- Prompt
Copy the entries below word for word, from the line containing "I want to click on Cut, so" down to the end of the entries.

- Dataset extract
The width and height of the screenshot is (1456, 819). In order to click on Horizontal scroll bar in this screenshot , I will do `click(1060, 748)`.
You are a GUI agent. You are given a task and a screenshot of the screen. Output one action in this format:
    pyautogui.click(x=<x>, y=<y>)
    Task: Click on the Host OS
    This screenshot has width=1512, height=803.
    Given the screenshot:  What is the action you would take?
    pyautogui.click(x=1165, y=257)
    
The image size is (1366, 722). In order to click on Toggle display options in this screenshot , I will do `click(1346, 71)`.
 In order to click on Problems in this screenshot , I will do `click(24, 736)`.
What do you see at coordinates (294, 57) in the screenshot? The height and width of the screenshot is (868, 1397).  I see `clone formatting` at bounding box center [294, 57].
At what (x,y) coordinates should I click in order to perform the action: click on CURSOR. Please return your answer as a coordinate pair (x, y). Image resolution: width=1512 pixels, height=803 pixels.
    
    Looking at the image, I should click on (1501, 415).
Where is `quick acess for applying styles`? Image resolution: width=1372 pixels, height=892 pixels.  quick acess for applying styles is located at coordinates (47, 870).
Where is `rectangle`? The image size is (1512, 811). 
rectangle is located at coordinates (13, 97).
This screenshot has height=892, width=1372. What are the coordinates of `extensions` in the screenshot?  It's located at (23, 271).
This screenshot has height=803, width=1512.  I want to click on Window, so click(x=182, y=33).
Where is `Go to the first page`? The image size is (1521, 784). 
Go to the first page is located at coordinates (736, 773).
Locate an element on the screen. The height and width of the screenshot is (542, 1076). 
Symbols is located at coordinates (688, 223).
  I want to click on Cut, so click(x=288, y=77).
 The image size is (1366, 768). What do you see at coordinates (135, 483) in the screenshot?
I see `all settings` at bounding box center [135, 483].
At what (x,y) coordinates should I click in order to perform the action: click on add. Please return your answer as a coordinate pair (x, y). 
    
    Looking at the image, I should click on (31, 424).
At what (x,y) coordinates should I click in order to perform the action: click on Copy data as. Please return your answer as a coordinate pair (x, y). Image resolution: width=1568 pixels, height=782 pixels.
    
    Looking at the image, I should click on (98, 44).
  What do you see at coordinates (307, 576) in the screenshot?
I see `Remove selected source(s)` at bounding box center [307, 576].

- Exercise result
  I want to click on Cut, so click(x=288, y=77).
 The image size is (1366, 768). What do you see at coordinates (135, 483) in the screenshot?
I see `all settings` at bounding box center [135, 483].
At what (x,y) coordinates should I click in order to perform the action: click on add. Please return your answer as a coordinate pair (x, y). 
    
    Looking at the image, I should click on (31, 424).
At what (x,y) coordinates should I click in order to perform the action: click on Copy data as. Please return your answer as a coordinate pair (x, y). Image resolution: width=1568 pixels, height=782 pixels.
    
    Looking at the image, I should click on (98, 44).
  What do you see at coordinates (307, 576) in the screenshot?
I see `Remove selected source(s)` at bounding box center [307, 576].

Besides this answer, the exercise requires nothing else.